WHAT NEEDS TO BE DONE:
Start at the line with "You are a computer-use agent. The width" in the records below, stop at the line with "Given: Click the", and return every line in that span exactly, the two end lines included.

Stored items
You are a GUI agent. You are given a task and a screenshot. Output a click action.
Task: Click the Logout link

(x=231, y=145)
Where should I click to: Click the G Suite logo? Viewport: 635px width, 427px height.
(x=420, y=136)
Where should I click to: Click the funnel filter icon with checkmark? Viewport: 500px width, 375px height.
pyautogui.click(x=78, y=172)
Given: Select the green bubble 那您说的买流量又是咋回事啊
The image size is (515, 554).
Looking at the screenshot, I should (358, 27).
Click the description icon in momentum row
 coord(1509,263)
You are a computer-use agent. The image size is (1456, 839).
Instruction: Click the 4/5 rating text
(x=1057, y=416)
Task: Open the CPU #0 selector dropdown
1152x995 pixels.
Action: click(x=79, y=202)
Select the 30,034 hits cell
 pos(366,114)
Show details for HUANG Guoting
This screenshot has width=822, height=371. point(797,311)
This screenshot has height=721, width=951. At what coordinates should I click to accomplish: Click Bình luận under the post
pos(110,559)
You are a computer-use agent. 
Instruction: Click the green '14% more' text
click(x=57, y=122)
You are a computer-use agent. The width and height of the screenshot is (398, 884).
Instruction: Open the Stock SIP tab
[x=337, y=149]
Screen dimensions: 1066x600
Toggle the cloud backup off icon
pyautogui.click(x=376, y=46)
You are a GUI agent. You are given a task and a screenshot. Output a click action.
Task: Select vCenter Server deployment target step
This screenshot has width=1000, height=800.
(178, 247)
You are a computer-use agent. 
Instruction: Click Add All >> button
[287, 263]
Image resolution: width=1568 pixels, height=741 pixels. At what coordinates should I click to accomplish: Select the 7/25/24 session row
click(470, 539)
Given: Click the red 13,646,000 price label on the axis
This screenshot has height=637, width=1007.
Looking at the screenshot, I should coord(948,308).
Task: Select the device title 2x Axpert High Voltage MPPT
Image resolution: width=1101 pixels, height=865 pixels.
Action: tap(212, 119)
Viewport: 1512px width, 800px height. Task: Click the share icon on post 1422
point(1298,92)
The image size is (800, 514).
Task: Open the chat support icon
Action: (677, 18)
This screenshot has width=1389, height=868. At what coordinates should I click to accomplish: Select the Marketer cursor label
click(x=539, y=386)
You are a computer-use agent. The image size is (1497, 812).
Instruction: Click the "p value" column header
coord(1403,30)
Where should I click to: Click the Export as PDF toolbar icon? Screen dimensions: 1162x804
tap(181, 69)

EXERCISE OUTPUT:
You are a computer-use agent. The width and height of the screenshot is (398, 884).
Instruction: Open the Stock SIP tab
[x=337, y=149]
Screen dimensions: 1066x600
Toggle the cloud backup off icon
pyautogui.click(x=376, y=46)
You are a GUI agent. You are given a task and a screenshot. Output a click action.
Task: Select vCenter Server deployment target step
This screenshot has width=1000, height=800.
(178, 247)
You are a computer-use agent. 
Instruction: Click Add All >> button
[287, 263]
Image resolution: width=1568 pixels, height=741 pixels. At what coordinates should I click to accomplish: Select the 7/25/24 session row
click(470, 539)
Given: Click the red 13,646,000 price label on the axis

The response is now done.